Reflexión-Un regalo de Iwaki, 2004. Caspar H. Schübbe Collection. Museo Guggenheim Bilbao, 2009. Foto: Erika Barahona-Ede. ©FMGB Guggenheim Bilbao Museoa, 2009
Along with an Asian degree of exploitation of the commercial aspects of pop art by the Japanese artist Takashi Murakami, praised ad infinitum by the posse of characters populating the gossip magazines, the Guggenheim is presenting its first exhibition of an artist born in China. One feels like Bill Murray’s character in the film Lost in translation, on a gloomy Tuesday, in the tidal wave of lively OAPs and schoolchildren.
Cai Guo-Quiang (Quanzhou, 1957) presents forty pieces produced in the last twenty-five years: drawings, explosion projects, installations and social projects. Of these, the best known were his gunpowder drawings on fibrous paper, his open-air explosions, and, in his role as spectacle producer, the cauldron and opening and closing ceremonies for the last Olympic Games. The combination of traditional Chinese culture, Maoist revolutionary tactics in Japan –where he lived between 1986 and 1995–, Taoism, Buddhism, international art and terrorist violence, with Beuys’ social sculptures, UFO sightings, and a concern for “the community” which materialises in the artist’s request for extra hands for his work, are the raw materials with which he creates his play of creation and destruction.
The effect of lighting explosives on paper and the documentation of these Land Art interventions in the United States, where nuclear explosions took place, are combined in these retrospective exhibition with large-scale installations, accompanied by uninformative cards which speak about “Socialist idealism”, “cultural revolution”, and “the artistic conventions of our time”. In Head On, a pack of ninety-nine flying wolves leap and fall to the ground after crashing into a glass, in an allusion to the Berlin Wall and “human fallibility when professing a collective ideology”. Bilbao’s Rent Collection Courtyard is made up of life-size clay reproductions of all the characters at a feudal market; the pieces’ deterioration announces their end, as if they were peasants under the landowner’s yoke. The idea of the accident is conveyed by a shipwreck and its cargo of broken porcelains in A Gift from Iwaki.
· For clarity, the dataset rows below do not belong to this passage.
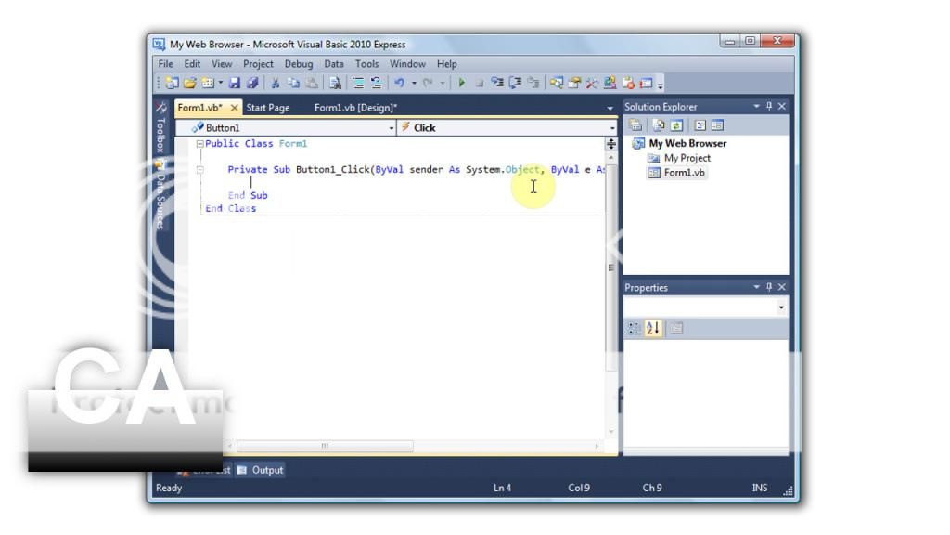Viewport: 950px width, 535px height.
Task: Click the code editor horizontal scrollbar
Action: coord(325,447)
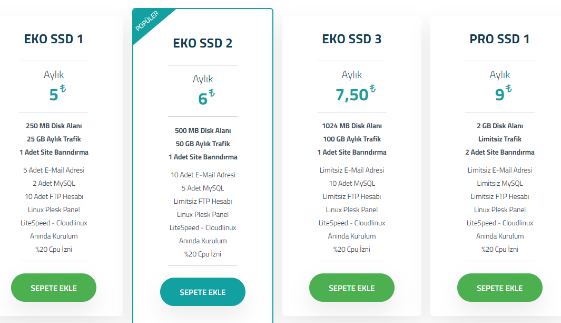Screen dimensions: 561x323
Task: Click 10 Adet E-Mail Adresi feature
Action: click(x=203, y=175)
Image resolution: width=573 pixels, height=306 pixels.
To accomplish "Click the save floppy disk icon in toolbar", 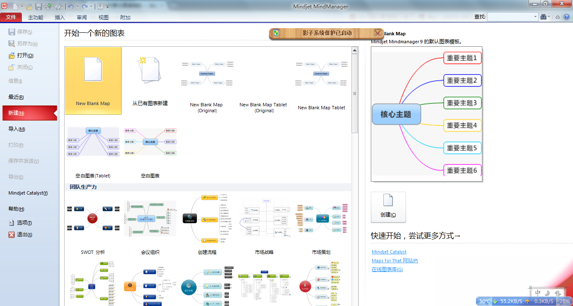I will coord(39,7).
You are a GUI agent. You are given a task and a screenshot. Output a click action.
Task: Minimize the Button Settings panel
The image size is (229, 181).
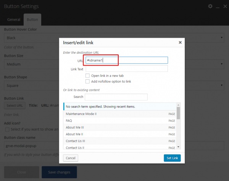[217, 6]
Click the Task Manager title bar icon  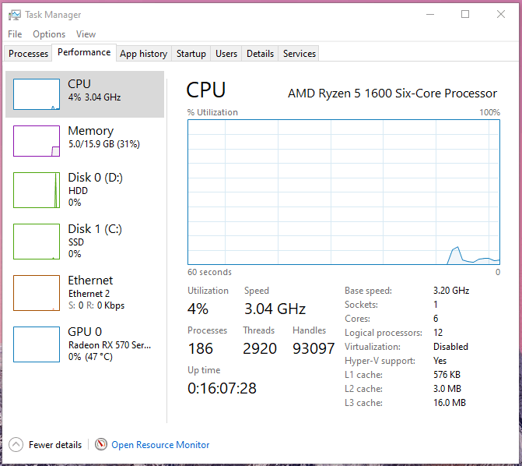click(x=14, y=15)
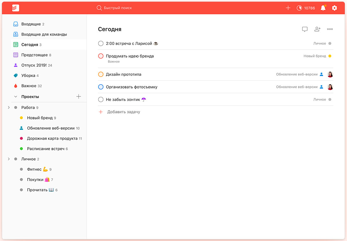
Task: Open Входящие in the sidebar
Action: [x=31, y=24]
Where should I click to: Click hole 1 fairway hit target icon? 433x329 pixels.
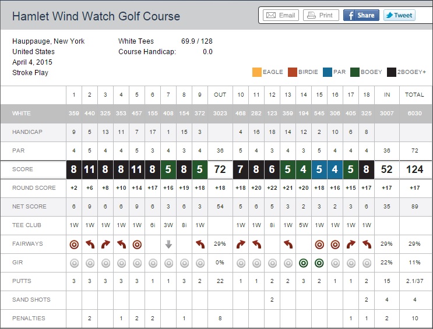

In addition, there are two hanging installations. The eight neon cars which occupy the museum’s atrium (from the floor to the ceiling), simulating the effect of an explosion, and to emphasise the creation process which persists despite any sort of destructive act of violence (Really? And you come to Bilbao to talk about this?), achieve the decorative spectacular nature of a disco. And, when we come to the wood carvings of a crucified man and a court of musician angels in The Age of not Believing in God, we ask ourselves whether is refers to the show’s title or to the extraterrestrial sightings? Could Cai be a fallas artist in every sense of the word?
I do not know if this show is about what he did, what he suggests to the spectator, or both, but, as Chao Deng Ying, the wife of the former Chinese Primer Minister, Zhou En Lai, used to say: “If we want to fight against the Japanese, we will have to learn Japanese”.